> **To do**
Rescale the part of the rows that opens with the line containing "This screenshot has width=776, height=651." and closes with the line containing "point(328,12)": reproduce every line in it, requests included, but multiply each click coordinate in the answers by 1.8 and round to the nearest whole number, rounding halves up. Give only these lines.

start Material for this task

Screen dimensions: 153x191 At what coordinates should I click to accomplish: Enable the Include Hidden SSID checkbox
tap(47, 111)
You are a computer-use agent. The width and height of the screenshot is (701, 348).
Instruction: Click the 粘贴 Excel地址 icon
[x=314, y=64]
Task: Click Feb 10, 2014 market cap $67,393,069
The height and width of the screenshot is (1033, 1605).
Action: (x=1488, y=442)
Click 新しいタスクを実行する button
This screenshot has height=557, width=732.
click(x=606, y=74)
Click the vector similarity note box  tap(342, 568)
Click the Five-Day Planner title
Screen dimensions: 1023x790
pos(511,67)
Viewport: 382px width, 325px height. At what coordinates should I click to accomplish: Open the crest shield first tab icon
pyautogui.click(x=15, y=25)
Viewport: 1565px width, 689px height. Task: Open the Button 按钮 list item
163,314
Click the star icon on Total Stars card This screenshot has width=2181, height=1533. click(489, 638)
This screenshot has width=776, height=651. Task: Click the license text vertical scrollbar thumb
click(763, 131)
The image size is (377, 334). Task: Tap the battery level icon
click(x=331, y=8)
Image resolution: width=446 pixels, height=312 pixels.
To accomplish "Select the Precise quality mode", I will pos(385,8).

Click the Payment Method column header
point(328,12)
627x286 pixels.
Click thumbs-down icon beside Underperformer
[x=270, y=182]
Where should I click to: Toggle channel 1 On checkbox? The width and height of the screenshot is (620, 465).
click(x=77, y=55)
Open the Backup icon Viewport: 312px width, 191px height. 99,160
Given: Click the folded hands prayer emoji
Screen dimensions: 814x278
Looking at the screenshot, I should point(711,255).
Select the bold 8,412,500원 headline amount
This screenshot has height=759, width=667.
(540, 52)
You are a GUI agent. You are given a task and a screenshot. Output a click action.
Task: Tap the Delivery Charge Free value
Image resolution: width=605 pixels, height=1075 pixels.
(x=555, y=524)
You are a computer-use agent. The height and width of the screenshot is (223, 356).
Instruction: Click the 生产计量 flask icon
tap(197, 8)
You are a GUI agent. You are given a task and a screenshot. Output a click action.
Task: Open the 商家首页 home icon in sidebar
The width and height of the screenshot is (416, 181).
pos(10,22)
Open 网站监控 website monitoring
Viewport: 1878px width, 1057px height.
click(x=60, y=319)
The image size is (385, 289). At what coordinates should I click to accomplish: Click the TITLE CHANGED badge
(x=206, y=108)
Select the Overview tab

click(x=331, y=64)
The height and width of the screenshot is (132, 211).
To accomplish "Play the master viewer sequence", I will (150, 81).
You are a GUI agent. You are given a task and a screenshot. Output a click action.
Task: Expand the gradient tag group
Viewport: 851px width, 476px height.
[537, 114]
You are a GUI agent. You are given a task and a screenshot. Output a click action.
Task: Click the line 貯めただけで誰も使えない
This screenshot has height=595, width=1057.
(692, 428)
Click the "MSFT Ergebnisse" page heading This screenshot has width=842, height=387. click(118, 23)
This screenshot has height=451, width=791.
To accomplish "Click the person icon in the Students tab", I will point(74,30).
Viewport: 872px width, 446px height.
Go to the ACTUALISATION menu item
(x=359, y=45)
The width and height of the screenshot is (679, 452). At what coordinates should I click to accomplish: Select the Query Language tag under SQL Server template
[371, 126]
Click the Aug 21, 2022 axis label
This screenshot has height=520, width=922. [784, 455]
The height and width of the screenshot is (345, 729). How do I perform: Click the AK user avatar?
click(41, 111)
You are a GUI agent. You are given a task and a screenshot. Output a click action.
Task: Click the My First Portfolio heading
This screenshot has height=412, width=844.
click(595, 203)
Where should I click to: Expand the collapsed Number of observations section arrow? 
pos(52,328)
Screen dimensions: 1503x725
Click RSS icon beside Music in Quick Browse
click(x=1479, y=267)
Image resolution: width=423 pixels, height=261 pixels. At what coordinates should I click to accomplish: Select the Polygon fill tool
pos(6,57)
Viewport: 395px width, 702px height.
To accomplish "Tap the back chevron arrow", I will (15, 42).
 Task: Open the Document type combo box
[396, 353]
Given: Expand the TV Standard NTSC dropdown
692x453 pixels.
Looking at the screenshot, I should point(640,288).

end Material for this task

> **Reply to the task**
This screenshot has width=776, height=651. Task: Click the license text vertical scrollbar thumb
click(1373, 236)
The image size is (377, 334). Task: Tap the battery level icon
click(x=596, y=14)
Image resolution: width=446 pixels, height=312 pixels.
To accomplish "Select the Precise quality mode", I will pos(693,14).

Click the Payment Method column header
point(590,22)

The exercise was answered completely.